▶
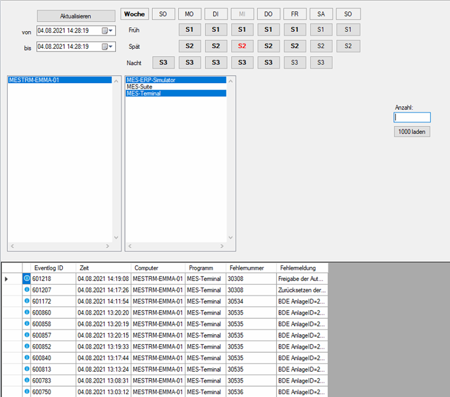This screenshot has height=397, width=450.
Task: Click the info icon in row 601172
Action: [27, 301]
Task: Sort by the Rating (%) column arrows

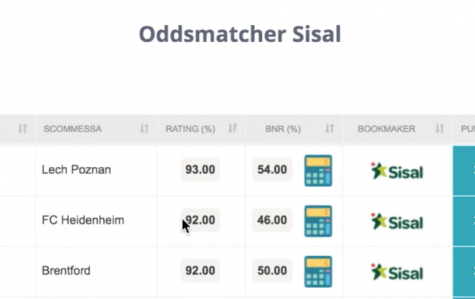Action: 233,129
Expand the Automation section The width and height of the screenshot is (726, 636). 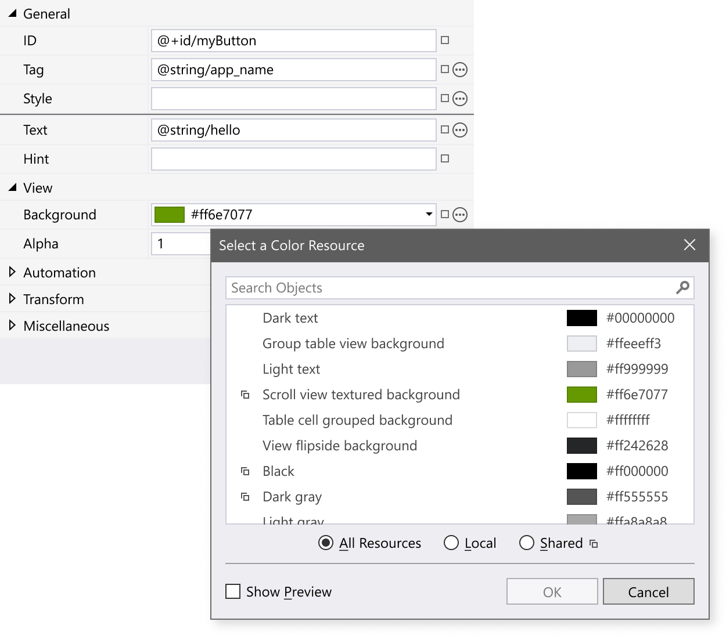coord(12,272)
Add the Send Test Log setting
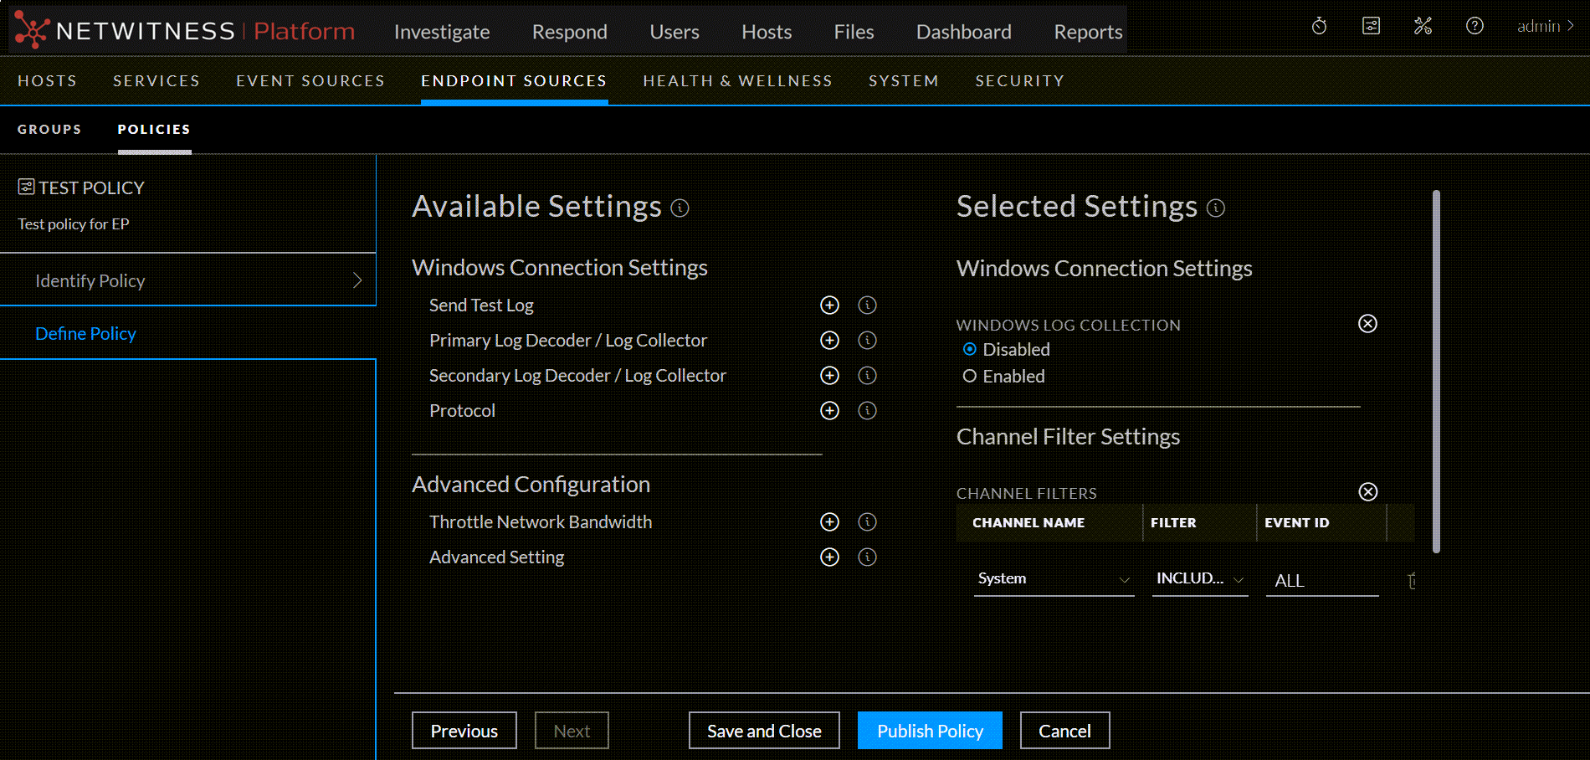1590x760 pixels. pos(829,306)
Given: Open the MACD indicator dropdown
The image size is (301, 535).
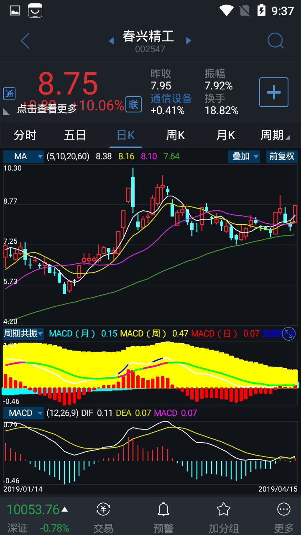Looking at the screenshot, I should point(24,413).
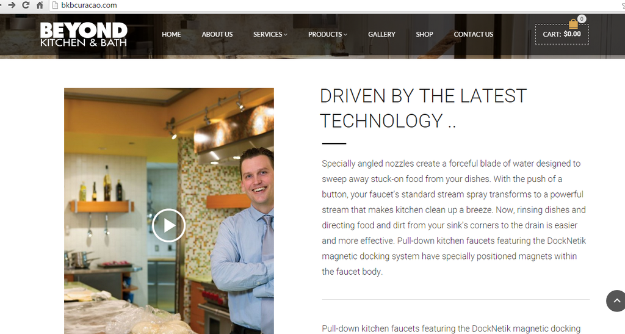Open the Home menu item
625x334 pixels.
tap(172, 34)
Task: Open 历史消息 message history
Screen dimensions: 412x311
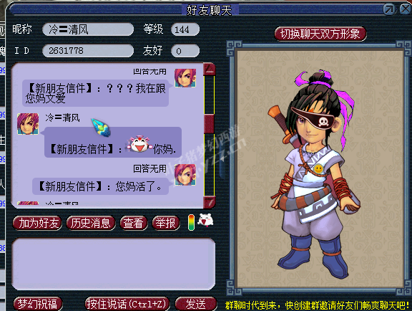Action: pos(91,224)
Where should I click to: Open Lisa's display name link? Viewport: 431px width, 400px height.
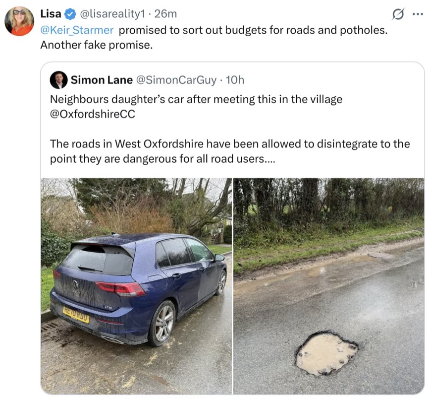[x=51, y=14]
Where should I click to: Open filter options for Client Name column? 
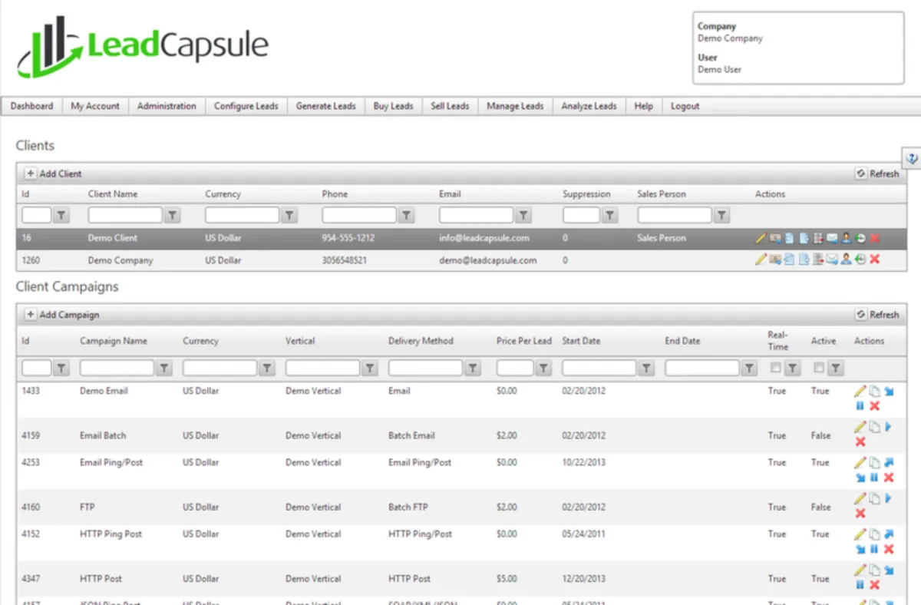point(173,216)

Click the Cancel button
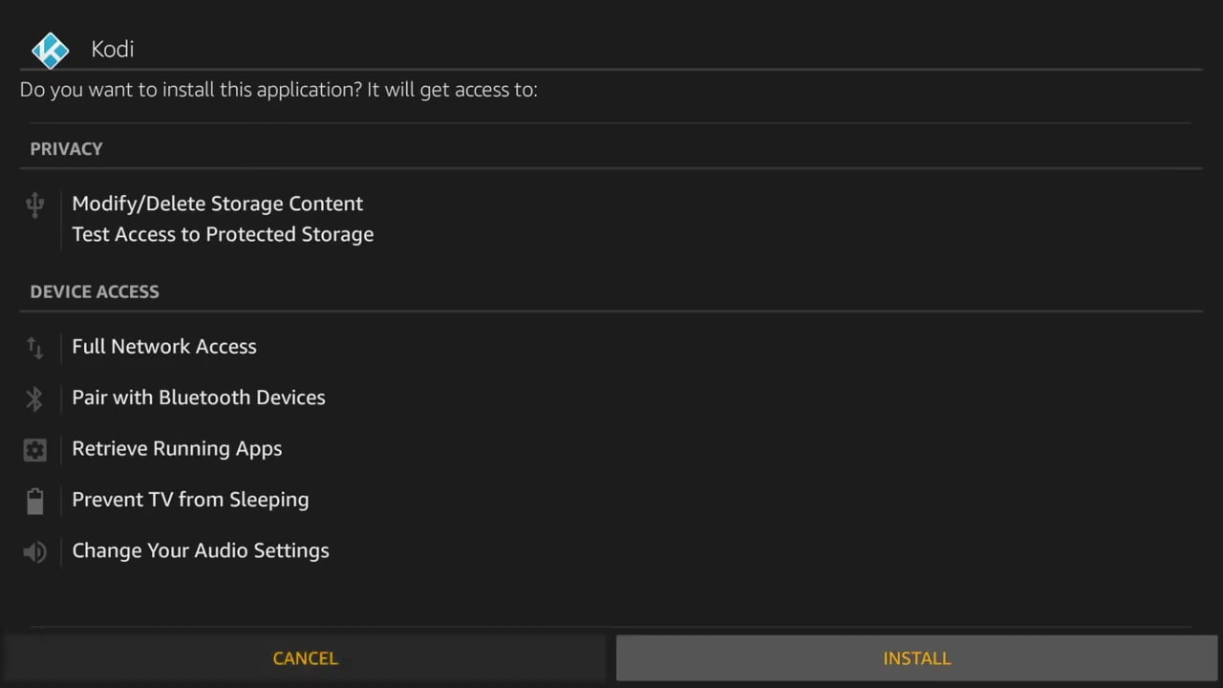(x=305, y=657)
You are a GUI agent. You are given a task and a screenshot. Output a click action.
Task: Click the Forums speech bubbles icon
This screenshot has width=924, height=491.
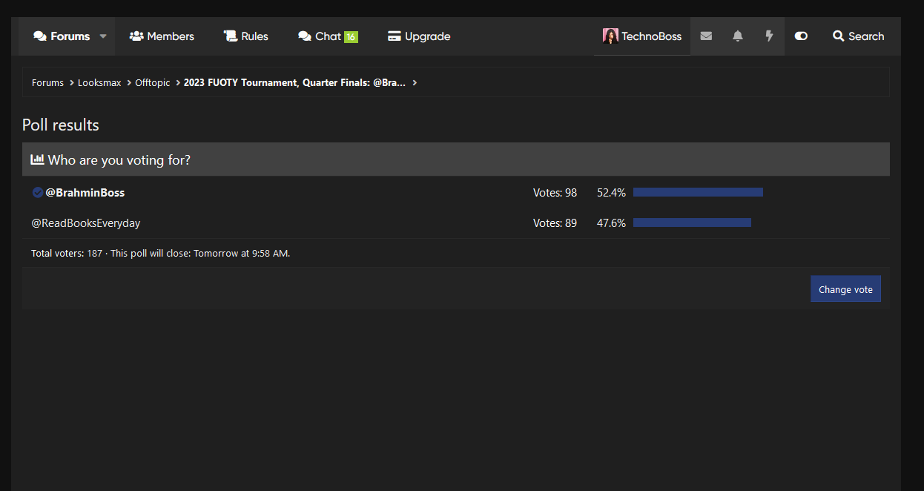pos(40,36)
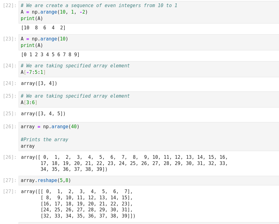Image resolution: width=279 pixels, height=224 pixels.
Task: Click the output showing [10 8 6 4 2]
Action: 43,28
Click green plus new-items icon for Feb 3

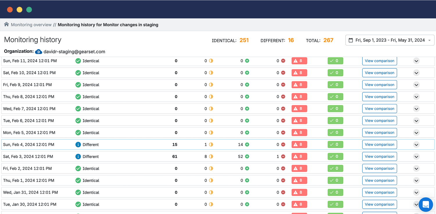[x=247, y=157]
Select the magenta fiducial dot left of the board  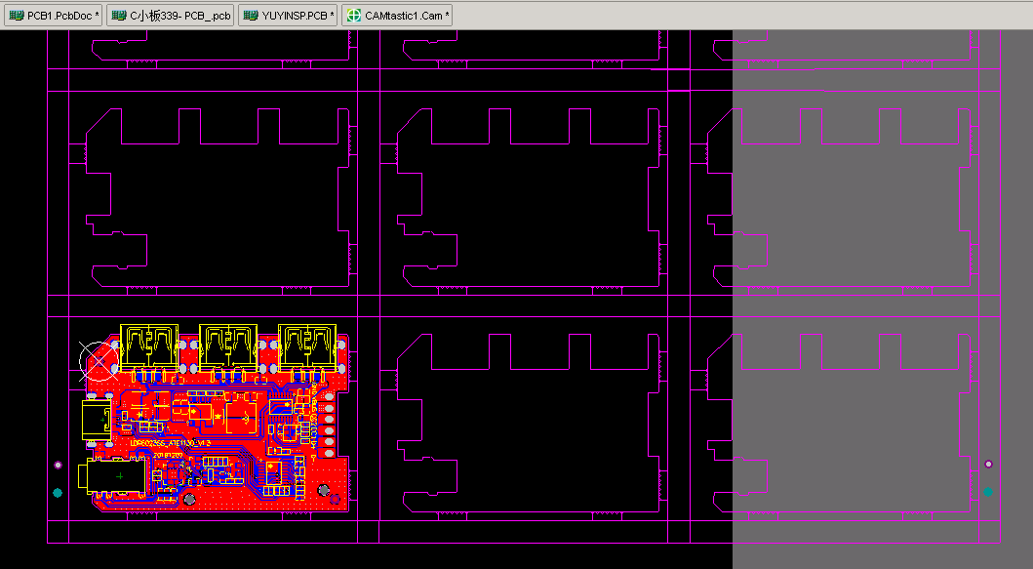point(58,466)

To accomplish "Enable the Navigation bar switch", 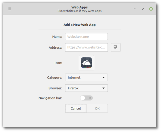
◀
• _What the exercise asks_
Restate word for word every line from the one with "Where should I click to: Open filter" up to and including the one with "Task: Click the Forums speech bubbles icon" in the records above, minus the pictures.

• _Problem solution_
Where should I click to: Open filter options for Client Name column? 
point(173,216)

Click the Cancel button
(x=305, y=657)
You are a GUI agent. You are given a task and a screenshot. Output a click action.
Task: Click the Forums speech bubbles icon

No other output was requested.